Reminds me of this old Sheridan Anderson cartoon:


They get to the top of the Dawn Wall after 7 years of effort and some fat woman non-climber asks "Did you boys do the sit start"?
BigB

Trad climber
Red Rock
Feb 20, 2019 - 01:46pm PT
KJ climbed the route..TC climbed around the route ;)
john hansen

climber
Feb 20, 2019 - 01:56pm PT
Just to note , the Phoenix was first climbed by Ray Jardine.

Mark and Max probably had an early ascent of the route but did not do the FA.
Contractor

Boulder climber
CA
Feb 20, 2019 - 04:54pm PT
Second question- Did your mom take prenatal vitamins? If yes, style demerits.

donald perry

Trad climber
kearny, NJ
Topic Author's Reply - Feb 21, 2019 - 11:39am PT
Rather then saying the style is simply reversed it is better to say it uses a style of Redirectionalism. The style is divided between aid and free climbing to then be combined again at the end only in regard to beta and free climbing alone.

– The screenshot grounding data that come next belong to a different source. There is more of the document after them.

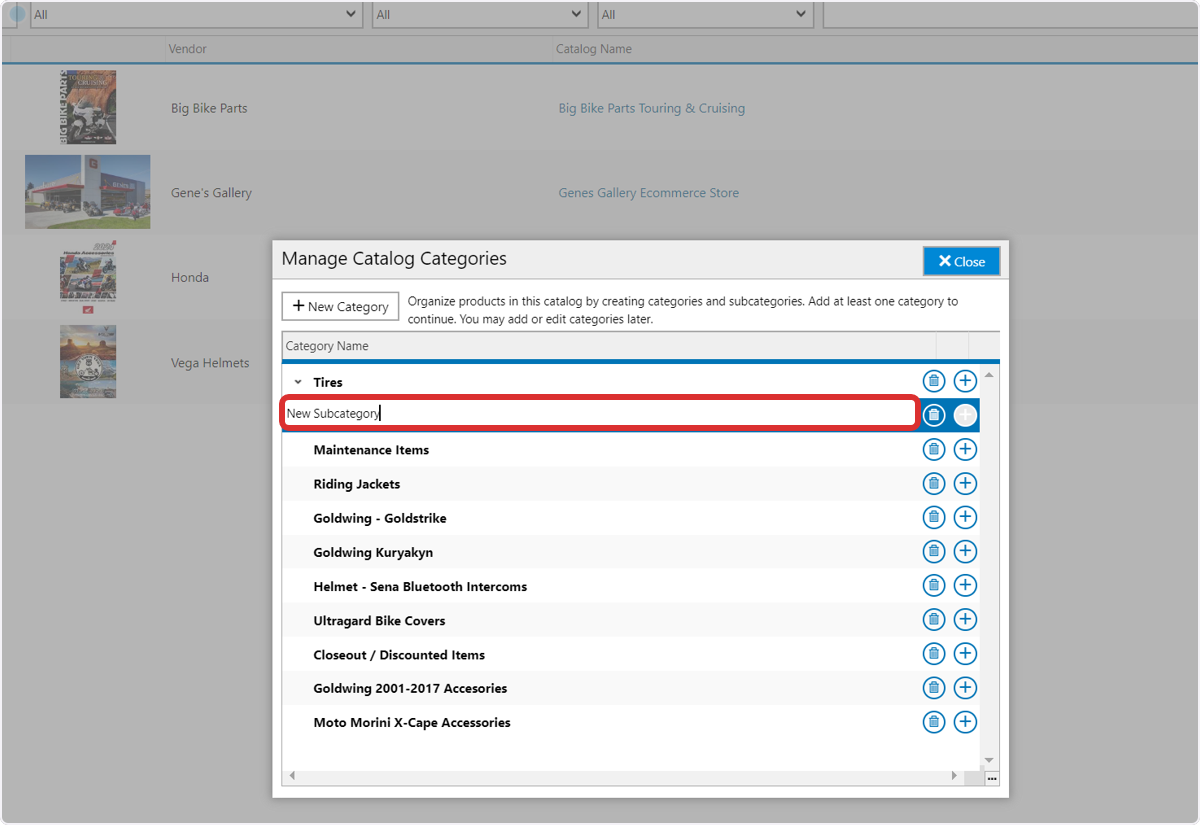The image size is (1200, 825).
Task: Add subcategory to Riding Jackets
Action: (x=965, y=483)
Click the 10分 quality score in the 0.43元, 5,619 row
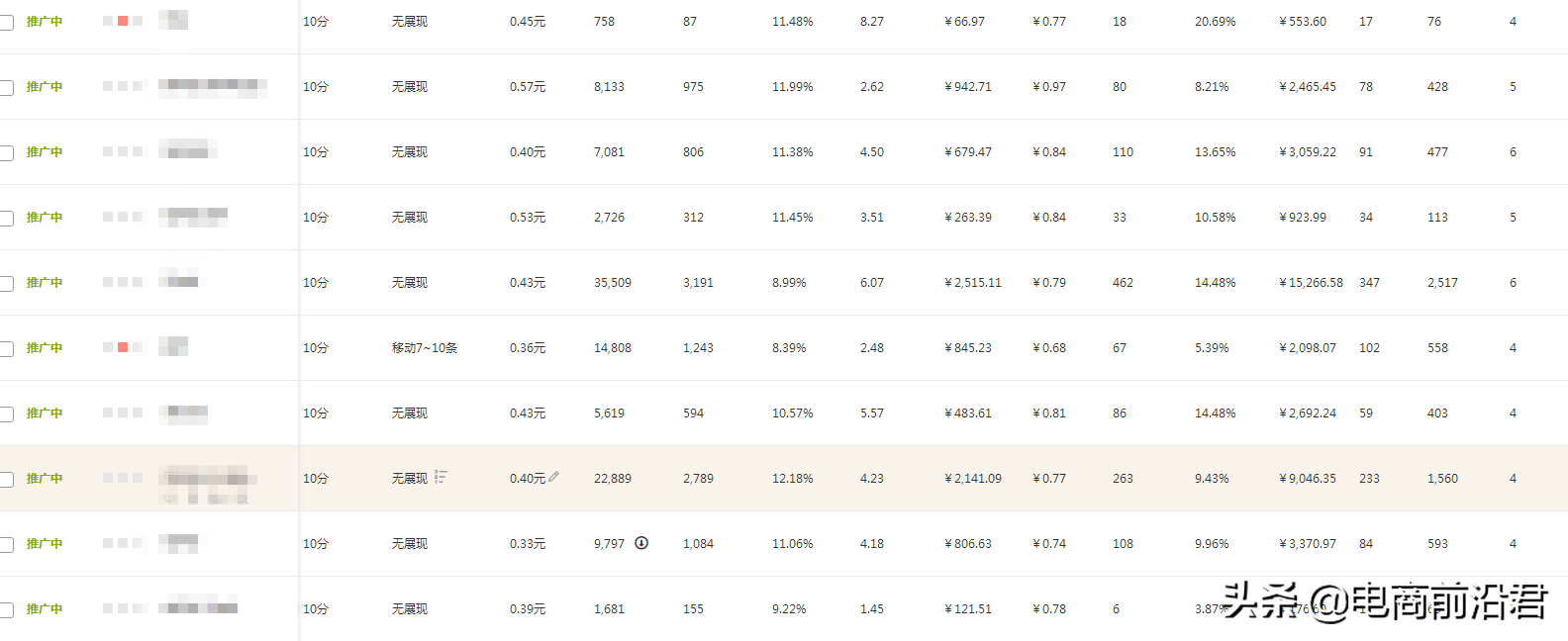The width and height of the screenshot is (1568, 641). tap(316, 413)
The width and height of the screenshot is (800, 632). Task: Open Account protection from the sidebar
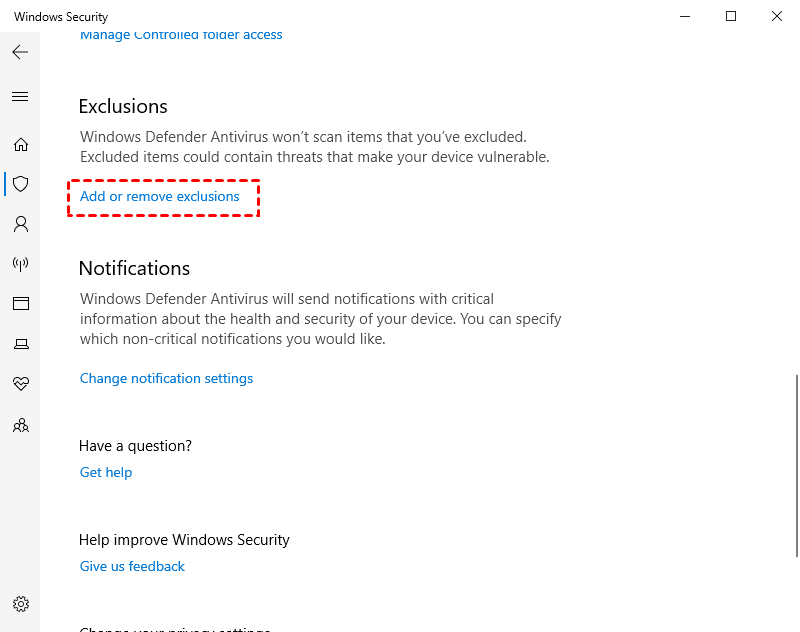click(x=20, y=224)
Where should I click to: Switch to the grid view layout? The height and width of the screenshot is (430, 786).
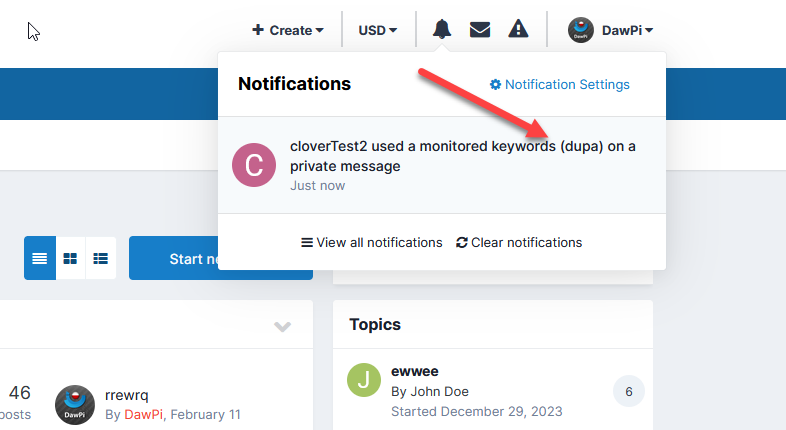[x=70, y=258]
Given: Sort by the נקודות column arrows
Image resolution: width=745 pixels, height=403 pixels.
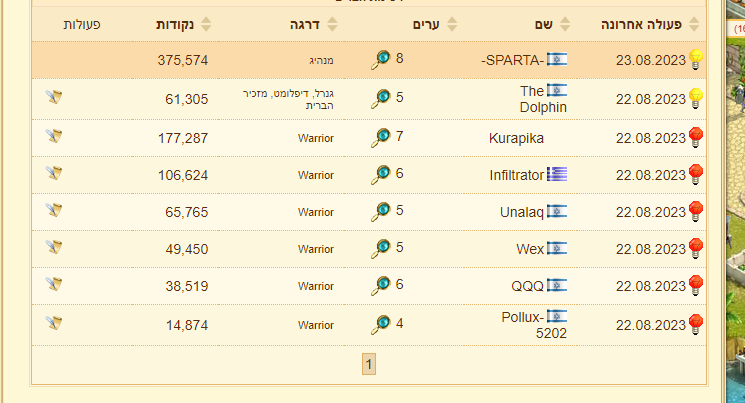Looking at the screenshot, I should coord(206,24).
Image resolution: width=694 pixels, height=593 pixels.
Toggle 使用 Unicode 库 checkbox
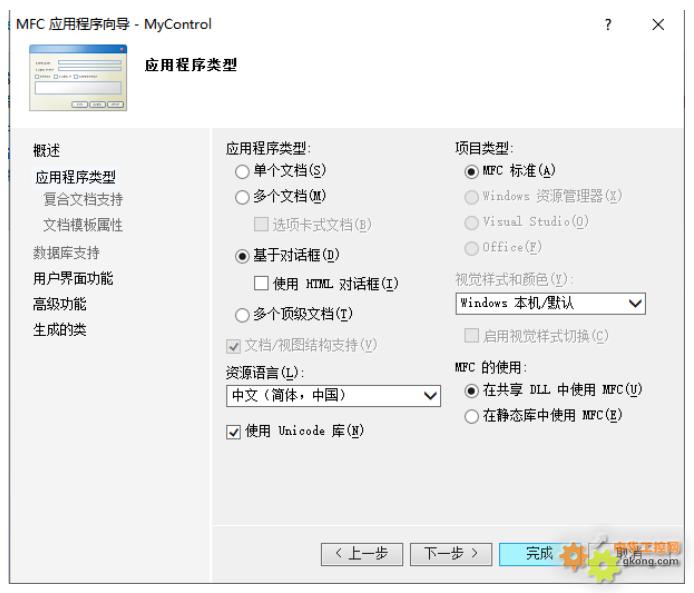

In relation to ground up style this aforementioned style is in another category, the aid and the free. The free redirected to become aid and then the aid is redirected to become free. Traditional ground up style only goes in one direction from good free climbing to better free climbing.

The Dawn Wall style climbing takes on a temporary idealistic form to later become fulfilled in every sense.

madbolter1

Big Wall climber
Denver, CO
Feb 21, 2019 - 11:51am PT
I'd say that so long as the folks who climb it, honestly report the style and methods they employed, that is the best outcome of all.

Spot on, imo.
donald perry

Trad climber
kearny, NJ
Topic Author's Reply - Feb 21, 2019 - 11:55am PT
When I am commenting on style here I am only referring to two kinds: 1.) The Dawn Wall Style and 2.) The Ground Up Lowering Off Style, of no upward (or hanging on aid to check it out or tick mark it) aid. And I think that these are the only two logical kinds of style.
donald perry

Trad climber
kearny, NJ
Topic Author's Reply - Feb 21, 2019 - 12:03pm PT
"I'd say that so long as the folks who climb it, honestly report the style and methods they employed, that is the best outcome of all."

I would agree with that. My question is, how do we define climbing logically in a way that it makes sense.